In a lot of fairy tales, a disapproving father or a witch's curse stops the princess from finding Prince Charming. But things were a little different in 13th-century Mongolia. Any single lad, regardless of status or wealth, could marry the khan's daughter, Khutulun. There was just one caveat, which the princess herself decreed—you couldn't take her hand in marriage until you took her down in a wrestling match. If you lost, you had to give her a handful of prize horses.

Sounds easy, right? Nope. After all, this is the great-great-granddaughter of Genghis Khan we're talking about!

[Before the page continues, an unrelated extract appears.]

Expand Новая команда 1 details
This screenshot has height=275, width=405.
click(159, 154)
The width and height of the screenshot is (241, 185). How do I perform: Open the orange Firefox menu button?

Born around 1260, Khutulun was an intimidating presence. According to The Travels of Marco Polo, the princess was "so well-made in all her limbs, and so tall and strongly built, that she might almost be taken for a giantess." She was also the picture of confidence. She had mastered archery and horsemanship in childhood and grew up to become a fearless warrior. Whenever her father, Kaidu—the leader of the Chagatai Khanate—went to battle, he usually turned to Khutulun (and not his 14 sons) for help.

Nothing scared her. Not only did Khutulun ride by her father's side into battle, she'd regularly charge headfirst into enemy lines to make "a dash at the host of the enemy, and seize some man thereout, as deftly as a hawk pounces on a bird, and carry him to her father," Marco Polo wrote. The 13th- and 14th-century historian Rashid al-Din was more direct, writing that she "often went on military campaigns, where she performed valiant deeds."

It's no surprise that Khutulun had suitors lining up and down the street asking for her hand in marriage. The princess, however, refused to marry any of them unless they managed to beat her in a wrestling match, stipulating that any loser would have to gift her anywhere between 10 to 100 horses.

Let's just put it this way: Khutulun came home with a lot of prize horses. (Some accounts say 10,000—enough to make even the emperor a little jealous.) As author Hannah Jewell writes in her book She Caused a Riot, "The Mongolian steppes were littered with the debris of shattered male egos."

On one occasion, a particularly confident suitor bet 1000 horses on a match. Khutulun's parents liked the fellow—they were itching to see their daughter get married—so they pulled the princess aside and asked her to throw the match. After carefully listening to her parents' advice, Khutulun entered the ring and, in Polo's words, "threw him right valiantly on the palace pavement." The 1000 horses became hers.

Khutulun would remain undefeated for life. According to legend, she eventually picked a husband on her own terms, settling for a man she never even wrestled. And centuries later, her story inspired François Pétis de La Croi to write the tale of Turandot, which eventually became a famed opera by the composer Giacomo Puccini. (Though the opera fudges the facts: The intrepid princess defeats her suitors with riddles, not powerslams.)